Affordable Care Act: a Compelling Reason to Improve Back Office Efficiency

For insurance companies and providers, errors in claim processing can often expose the organization to poor customer satisfaction and regulatory fines. Paperwork errors force many companies to refund payments collected from providers.

As a result of the Affordable Care Act and the Individual Mandate, beginning in 2014, each state will be compelled to operate a health insurance exchange. This represents an unprecedented opportunity to expand the market for insurance, allowing health care insurers to sell to smaller companies and eventually, directly to consumers through health insurance exchanges. Organizations and individuals will be able to compare policies sold by different companies and choose the policy that works best for their circumstances. This represents a significant new source of revenue for health care insurers.

This new opportunity comes with new challenges as well. Billing and collection issues should be sorted out before insurers can reap the financial benefits. Upwards of 80 percent of consumers using the exchanges will have the costs subsidized by the federal government, and may be covering co-pays through a variety of sources, including check or cash equivalents, relatives or charities. Multiple payment sources will present challenges for the insurer.

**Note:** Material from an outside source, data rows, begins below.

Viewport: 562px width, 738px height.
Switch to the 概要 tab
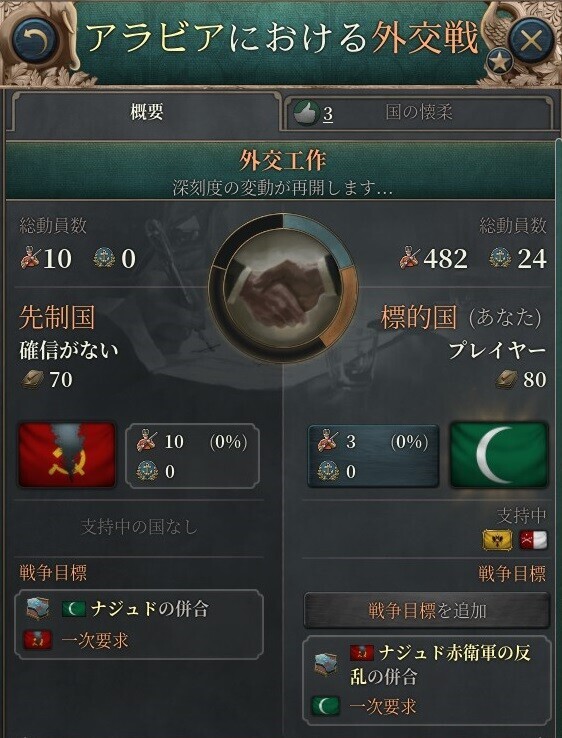(x=145, y=112)
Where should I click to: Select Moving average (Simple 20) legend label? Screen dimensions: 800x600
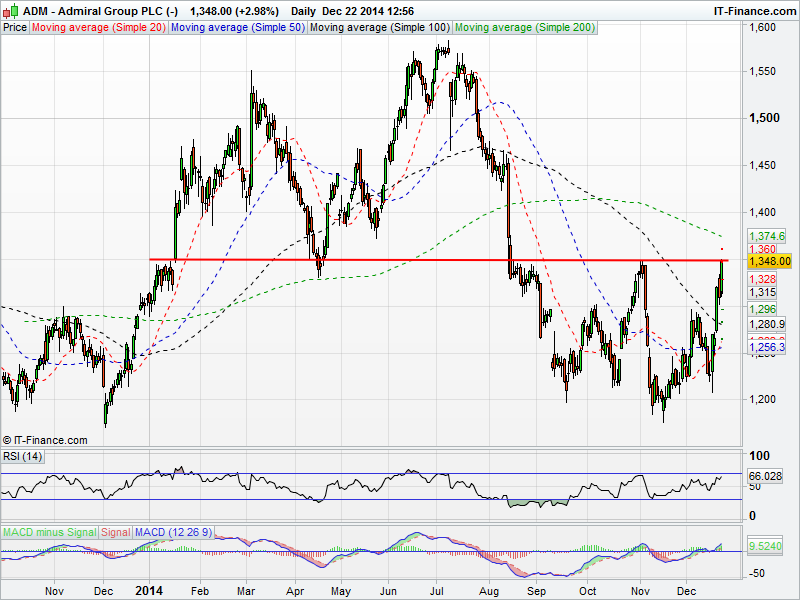point(98,28)
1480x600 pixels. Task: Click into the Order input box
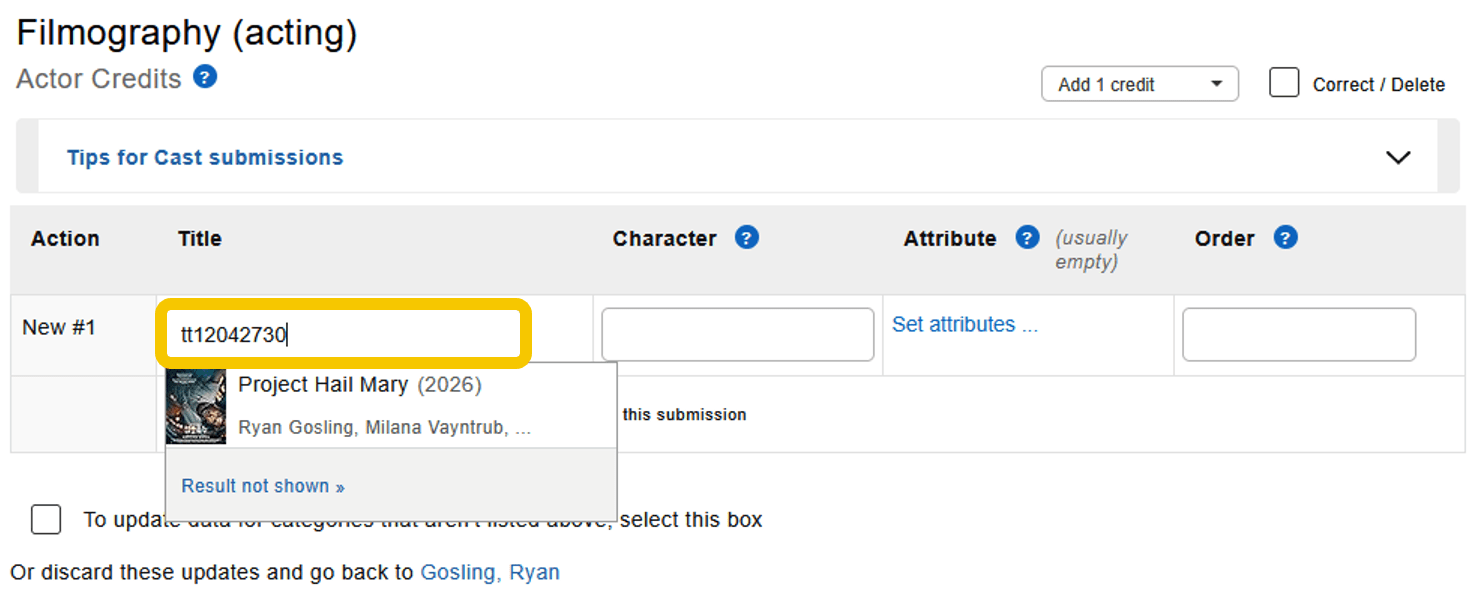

To meet these challenges, companies are looking to improve their claims processing systems. One in 10 medical claims is currently inaccurately processed; and while this statistic is improving over previous performance, improving back office claims processing is a strategic imperative for insurers. Technology tools help health care companies optimize their back office processes to meet the growing demand for their services and fulfill their service level agreements with customers, therefore ensuring the long-term viability of the enterprise.

Although no one knows for sure, it is widely speculated that the Affordable Care Act will drive up the cost of insurance premiums because of the increased expense of managing more complex claims in the back office. However, with the right approach and tools, insurers can minimize rate increases by optimizing their back office efficiency, making them more competitive in the market place.